▶ **TASK REQUIREMENTS**
Go through the lines below and tally each one holding "computer". Write only the total.

(Collected data entries)
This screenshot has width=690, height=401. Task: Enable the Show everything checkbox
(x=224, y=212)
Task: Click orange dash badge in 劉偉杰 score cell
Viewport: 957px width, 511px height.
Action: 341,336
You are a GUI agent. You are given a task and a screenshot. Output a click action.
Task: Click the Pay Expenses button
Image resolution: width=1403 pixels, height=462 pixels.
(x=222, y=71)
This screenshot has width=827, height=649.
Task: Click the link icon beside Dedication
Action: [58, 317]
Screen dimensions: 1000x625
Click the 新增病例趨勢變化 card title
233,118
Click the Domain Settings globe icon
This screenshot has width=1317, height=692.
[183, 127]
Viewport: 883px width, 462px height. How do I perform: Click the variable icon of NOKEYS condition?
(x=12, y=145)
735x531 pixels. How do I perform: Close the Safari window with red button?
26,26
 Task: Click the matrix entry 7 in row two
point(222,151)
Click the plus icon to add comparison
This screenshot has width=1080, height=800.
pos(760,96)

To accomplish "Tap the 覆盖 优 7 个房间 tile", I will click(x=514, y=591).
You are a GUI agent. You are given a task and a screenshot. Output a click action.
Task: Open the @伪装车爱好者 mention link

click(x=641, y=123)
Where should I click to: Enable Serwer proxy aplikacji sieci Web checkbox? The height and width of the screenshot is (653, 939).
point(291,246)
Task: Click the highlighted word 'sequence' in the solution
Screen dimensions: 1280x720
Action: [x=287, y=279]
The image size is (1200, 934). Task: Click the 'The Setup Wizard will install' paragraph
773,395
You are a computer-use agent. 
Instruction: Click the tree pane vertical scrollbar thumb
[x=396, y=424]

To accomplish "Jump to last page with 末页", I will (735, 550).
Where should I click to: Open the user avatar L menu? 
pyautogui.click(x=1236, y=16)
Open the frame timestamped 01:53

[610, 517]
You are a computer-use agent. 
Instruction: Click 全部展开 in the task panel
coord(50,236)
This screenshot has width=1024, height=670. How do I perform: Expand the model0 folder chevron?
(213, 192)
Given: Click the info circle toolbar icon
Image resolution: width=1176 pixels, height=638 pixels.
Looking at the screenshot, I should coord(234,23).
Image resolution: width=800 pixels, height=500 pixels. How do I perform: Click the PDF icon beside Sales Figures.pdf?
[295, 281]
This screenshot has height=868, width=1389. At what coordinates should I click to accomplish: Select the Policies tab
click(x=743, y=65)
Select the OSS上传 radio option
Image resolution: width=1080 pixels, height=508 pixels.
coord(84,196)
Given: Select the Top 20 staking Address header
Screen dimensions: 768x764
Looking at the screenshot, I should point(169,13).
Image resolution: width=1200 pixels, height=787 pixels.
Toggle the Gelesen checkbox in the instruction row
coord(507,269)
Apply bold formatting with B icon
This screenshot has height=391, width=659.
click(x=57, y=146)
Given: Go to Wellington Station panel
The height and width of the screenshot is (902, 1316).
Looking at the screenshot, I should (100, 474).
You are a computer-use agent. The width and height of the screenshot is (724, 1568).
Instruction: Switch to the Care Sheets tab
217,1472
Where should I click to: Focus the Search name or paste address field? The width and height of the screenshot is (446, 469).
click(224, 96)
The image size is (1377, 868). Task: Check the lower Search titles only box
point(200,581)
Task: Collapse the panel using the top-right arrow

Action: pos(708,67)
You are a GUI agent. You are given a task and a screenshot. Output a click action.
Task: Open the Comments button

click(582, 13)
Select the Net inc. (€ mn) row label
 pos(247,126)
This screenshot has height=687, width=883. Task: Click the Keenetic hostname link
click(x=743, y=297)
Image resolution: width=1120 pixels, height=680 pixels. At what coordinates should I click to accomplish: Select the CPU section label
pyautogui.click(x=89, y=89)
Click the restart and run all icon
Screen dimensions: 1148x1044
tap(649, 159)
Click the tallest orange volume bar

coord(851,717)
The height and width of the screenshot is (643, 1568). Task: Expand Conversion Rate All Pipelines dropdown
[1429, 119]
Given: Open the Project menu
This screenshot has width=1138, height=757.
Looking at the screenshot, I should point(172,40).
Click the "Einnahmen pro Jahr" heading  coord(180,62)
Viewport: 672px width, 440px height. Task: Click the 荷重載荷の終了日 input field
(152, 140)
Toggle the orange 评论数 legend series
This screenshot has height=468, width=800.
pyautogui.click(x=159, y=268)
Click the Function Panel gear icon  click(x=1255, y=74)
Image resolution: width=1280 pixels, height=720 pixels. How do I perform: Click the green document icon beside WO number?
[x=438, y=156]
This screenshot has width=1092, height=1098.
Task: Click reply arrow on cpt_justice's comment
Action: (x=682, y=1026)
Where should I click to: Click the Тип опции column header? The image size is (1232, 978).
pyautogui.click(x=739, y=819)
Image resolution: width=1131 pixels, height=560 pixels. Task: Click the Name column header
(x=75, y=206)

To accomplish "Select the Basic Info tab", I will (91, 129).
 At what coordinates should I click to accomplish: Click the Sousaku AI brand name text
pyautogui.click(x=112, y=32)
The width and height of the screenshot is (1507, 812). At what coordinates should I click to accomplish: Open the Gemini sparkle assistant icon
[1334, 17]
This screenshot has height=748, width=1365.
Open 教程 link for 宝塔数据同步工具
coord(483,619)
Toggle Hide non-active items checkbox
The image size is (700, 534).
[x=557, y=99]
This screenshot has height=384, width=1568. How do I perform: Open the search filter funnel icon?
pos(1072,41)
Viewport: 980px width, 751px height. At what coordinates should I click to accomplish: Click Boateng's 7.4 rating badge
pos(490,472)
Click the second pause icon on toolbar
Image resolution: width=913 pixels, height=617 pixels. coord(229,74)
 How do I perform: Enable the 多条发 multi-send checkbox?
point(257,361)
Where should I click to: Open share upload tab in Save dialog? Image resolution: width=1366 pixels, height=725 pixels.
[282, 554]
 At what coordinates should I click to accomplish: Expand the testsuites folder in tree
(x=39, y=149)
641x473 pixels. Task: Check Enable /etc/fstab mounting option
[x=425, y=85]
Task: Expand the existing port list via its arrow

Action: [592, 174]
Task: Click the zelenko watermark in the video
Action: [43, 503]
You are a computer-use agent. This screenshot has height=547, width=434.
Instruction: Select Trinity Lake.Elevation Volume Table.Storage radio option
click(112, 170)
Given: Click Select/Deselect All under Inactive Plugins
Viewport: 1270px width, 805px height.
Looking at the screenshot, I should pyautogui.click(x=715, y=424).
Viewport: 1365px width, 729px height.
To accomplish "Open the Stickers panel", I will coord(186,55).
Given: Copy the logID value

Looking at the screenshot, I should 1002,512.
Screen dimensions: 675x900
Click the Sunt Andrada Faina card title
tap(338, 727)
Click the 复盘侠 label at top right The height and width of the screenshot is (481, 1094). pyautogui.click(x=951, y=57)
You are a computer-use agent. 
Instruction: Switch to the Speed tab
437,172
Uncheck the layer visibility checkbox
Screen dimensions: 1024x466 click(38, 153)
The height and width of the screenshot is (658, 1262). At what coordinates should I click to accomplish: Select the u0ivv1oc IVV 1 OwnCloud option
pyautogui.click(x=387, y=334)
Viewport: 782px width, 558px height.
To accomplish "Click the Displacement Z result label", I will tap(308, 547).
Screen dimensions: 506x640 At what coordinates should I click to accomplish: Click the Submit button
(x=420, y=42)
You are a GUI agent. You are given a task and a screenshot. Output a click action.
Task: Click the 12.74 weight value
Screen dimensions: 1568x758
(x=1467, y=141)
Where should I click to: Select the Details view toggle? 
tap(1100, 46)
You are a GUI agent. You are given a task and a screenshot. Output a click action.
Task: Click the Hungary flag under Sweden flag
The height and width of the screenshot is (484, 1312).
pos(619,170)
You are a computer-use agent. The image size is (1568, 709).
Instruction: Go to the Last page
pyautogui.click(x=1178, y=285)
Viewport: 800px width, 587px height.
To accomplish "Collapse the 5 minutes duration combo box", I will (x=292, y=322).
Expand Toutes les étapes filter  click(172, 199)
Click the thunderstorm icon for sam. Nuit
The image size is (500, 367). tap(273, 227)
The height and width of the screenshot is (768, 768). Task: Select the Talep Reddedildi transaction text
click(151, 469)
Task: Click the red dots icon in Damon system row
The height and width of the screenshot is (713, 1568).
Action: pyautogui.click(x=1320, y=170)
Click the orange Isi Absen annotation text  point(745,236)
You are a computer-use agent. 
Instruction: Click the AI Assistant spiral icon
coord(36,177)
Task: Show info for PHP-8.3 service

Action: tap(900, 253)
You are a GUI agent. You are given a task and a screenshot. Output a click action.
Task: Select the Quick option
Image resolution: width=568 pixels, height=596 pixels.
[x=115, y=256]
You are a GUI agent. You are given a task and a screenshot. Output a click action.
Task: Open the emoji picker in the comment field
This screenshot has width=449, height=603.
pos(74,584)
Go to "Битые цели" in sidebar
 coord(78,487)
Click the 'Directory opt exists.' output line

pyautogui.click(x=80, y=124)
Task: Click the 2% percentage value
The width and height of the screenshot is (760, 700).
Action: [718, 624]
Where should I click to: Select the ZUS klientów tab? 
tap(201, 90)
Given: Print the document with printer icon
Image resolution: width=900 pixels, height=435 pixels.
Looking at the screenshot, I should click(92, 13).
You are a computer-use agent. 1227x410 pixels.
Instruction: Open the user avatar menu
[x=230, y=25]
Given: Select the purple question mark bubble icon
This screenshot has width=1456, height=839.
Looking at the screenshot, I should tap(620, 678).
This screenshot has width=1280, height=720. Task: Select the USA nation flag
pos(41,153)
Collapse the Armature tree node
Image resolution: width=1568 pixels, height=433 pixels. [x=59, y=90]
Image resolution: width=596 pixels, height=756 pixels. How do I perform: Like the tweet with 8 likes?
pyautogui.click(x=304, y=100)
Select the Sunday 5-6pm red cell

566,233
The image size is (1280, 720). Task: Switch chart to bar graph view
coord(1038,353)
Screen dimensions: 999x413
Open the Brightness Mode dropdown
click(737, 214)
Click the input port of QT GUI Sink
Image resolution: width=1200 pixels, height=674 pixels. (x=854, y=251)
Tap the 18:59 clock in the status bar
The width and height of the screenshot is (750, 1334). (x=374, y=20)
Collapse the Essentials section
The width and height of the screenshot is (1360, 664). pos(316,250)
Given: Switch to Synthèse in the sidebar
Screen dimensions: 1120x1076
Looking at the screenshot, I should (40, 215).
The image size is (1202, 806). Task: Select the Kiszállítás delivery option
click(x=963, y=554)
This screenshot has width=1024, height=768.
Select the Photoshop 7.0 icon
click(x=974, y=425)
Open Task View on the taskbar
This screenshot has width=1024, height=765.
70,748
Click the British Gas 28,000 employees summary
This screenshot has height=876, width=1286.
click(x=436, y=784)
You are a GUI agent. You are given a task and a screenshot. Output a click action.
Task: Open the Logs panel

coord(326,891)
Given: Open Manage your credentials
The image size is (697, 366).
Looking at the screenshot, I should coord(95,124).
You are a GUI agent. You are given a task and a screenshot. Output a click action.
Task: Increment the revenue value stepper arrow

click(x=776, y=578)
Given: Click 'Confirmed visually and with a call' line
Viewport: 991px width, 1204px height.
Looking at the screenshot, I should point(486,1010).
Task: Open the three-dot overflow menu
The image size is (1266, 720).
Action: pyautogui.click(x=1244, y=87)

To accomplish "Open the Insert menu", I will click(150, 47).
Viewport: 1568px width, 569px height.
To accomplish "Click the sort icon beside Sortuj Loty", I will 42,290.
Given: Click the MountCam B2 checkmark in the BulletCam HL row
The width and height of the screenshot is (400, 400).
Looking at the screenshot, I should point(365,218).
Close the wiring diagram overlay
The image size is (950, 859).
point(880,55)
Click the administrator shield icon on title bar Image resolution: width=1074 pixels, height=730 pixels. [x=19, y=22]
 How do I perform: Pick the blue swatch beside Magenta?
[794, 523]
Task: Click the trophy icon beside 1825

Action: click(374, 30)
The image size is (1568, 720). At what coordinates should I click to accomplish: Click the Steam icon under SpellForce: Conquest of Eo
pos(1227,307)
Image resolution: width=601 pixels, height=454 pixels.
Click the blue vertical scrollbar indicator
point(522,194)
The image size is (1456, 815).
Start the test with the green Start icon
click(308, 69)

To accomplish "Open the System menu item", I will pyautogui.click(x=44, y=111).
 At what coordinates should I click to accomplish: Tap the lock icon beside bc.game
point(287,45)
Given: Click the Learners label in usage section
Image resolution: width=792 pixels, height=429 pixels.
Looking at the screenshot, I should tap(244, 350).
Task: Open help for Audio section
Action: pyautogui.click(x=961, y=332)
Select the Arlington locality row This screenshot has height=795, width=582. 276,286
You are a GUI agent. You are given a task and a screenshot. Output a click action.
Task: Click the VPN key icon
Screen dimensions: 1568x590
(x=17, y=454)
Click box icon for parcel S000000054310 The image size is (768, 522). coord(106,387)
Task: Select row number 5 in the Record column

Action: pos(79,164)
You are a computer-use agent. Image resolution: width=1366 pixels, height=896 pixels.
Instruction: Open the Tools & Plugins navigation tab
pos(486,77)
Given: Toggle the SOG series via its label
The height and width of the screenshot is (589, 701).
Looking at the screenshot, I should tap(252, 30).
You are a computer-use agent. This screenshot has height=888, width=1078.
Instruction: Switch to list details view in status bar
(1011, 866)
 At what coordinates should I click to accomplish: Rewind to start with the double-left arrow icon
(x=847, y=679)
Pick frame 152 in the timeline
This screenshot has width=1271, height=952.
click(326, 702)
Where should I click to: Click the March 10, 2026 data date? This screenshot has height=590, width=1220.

▶ **ANSWER TO THIS PROBLEM**
10